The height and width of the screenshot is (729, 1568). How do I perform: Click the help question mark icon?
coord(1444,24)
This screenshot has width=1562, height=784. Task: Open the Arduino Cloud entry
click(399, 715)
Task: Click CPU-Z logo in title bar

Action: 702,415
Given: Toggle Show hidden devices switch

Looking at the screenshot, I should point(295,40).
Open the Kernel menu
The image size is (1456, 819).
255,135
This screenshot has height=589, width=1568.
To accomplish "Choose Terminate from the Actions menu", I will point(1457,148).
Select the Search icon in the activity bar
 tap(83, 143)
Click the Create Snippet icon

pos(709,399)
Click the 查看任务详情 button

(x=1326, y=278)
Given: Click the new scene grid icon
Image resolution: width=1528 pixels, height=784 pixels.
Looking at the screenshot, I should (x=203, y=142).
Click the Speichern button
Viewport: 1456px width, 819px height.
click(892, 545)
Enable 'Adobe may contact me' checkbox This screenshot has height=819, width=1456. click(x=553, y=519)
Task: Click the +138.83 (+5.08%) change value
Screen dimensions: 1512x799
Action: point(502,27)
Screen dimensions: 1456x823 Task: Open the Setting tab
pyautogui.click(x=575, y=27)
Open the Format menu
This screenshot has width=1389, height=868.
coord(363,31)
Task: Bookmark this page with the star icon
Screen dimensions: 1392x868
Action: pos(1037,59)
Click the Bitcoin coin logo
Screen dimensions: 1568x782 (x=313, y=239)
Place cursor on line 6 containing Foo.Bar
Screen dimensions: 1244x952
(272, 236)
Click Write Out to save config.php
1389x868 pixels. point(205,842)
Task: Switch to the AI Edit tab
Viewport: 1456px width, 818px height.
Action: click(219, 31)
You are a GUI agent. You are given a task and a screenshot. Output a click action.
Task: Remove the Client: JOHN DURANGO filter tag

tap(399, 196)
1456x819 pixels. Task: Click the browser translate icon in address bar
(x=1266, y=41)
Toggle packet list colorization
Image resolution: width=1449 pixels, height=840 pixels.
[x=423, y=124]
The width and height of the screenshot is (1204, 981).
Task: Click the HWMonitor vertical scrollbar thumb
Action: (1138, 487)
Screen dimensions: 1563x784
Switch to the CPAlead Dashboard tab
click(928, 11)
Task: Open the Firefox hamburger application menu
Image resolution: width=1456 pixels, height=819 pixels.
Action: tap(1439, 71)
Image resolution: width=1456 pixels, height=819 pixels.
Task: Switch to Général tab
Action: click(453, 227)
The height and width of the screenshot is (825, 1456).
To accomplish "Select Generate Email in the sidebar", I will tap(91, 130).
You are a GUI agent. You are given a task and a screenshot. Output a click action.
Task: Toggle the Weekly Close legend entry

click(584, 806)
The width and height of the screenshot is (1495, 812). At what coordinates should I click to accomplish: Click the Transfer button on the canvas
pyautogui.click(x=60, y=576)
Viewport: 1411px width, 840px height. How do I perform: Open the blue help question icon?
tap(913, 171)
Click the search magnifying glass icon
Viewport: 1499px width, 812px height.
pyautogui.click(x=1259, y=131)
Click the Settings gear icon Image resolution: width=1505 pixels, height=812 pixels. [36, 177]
---------------
Set down the entire material again, exactly as it stands.

The height and width of the screenshot is (729, 1568). How do I perform: Click the help question mark icon?
coord(1444,24)
This screenshot has width=1562, height=784. Task: Open the Arduino Cloud entry
click(399, 715)
Task: Click CPU-Z logo in title bar

Action: 702,415
Given: Toggle Show hidden devices switch

Looking at the screenshot, I should point(295,40).
Open the Kernel menu
The image size is (1456, 819).
255,135
This screenshot has height=589, width=1568.
To accomplish "Choose Terminate from the Actions menu", I will point(1457,148).
Select the Search icon in the activity bar
 tap(83, 143)
Click the Create Snippet icon

pos(709,399)
Click the 查看任务详情 button

(x=1326, y=278)
Given: Click the new scene grid icon
Image resolution: width=1528 pixels, height=784 pixels.
Looking at the screenshot, I should (x=203, y=142).
Click the Speichern button
Viewport: 1456px width, 819px height.
click(892, 545)
Enable 'Adobe may contact me' checkbox This screenshot has height=819, width=1456. click(x=553, y=519)
Task: Click the +138.83 (+5.08%) change value
Screen dimensions: 1512x799
Action: point(502,27)
Screen dimensions: 1456x823 Task: Open the Setting tab
pyautogui.click(x=575, y=27)
Open the Format menu
This screenshot has width=1389, height=868.
coord(363,31)
Task: Bookmark this page with the star icon
Screen dimensions: 1392x868
Action: pos(1037,59)
Click the Bitcoin coin logo
Screen dimensions: 1568x782 (x=313, y=239)
Place cursor on line 6 containing Foo.Bar
Screen dimensions: 1244x952
(272, 236)
Click Write Out to save config.php
1389x868 pixels. point(205,842)
Task: Switch to the AI Edit tab
Viewport: 1456px width, 818px height.
Action: click(219, 31)
You are a GUI agent. You are given a task and a screenshot. Output a click action.
Task: Remove the Client: JOHN DURANGO filter tag

tap(399, 196)
1456x819 pixels. Task: Click the browser translate icon in address bar
(x=1266, y=41)
Toggle packet list colorization
Image resolution: width=1449 pixels, height=840 pixels.
[x=423, y=124]
The width and height of the screenshot is (1204, 981).
Task: Click the HWMonitor vertical scrollbar thumb
Action: (1138, 487)
Screen dimensions: 1563x784
Switch to the CPAlead Dashboard tab
click(928, 11)
Task: Open the Firefox hamburger application menu
Image resolution: width=1456 pixels, height=819 pixels.
Action: tap(1439, 71)
Image resolution: width=1456 pixels, height=819 pixels.
Task: Switch to Général tab
Action: click(453, 227)
The height and width of the screenshot is (825, 1456).
To accomplish "Select Generate Email in the sidebar", I will tap(91, 130).
You are a GUI agent. You are given a task and a screenshot. Output a click action.
Task: Toggle the Weekly Close legend entry

click(584, 806)
The width and height of the screenshot is (1495, 812). At what coordinates should I click to accomplish: Click the Transfer button on the canvas
pyautogui.click(x=60, y=576)
Viewport: 1411px width, 840px height. How do I perform: Open the blue help question icon?
tap(913, 171)
Click the search magnifying glass icon
Viewport: 1499px width, 812px height.
pyautogui.click(x=1259, y=131)
Click the Settings gear icon Image resolution: width=1505 pixels, height=812 pixels. [36, 177]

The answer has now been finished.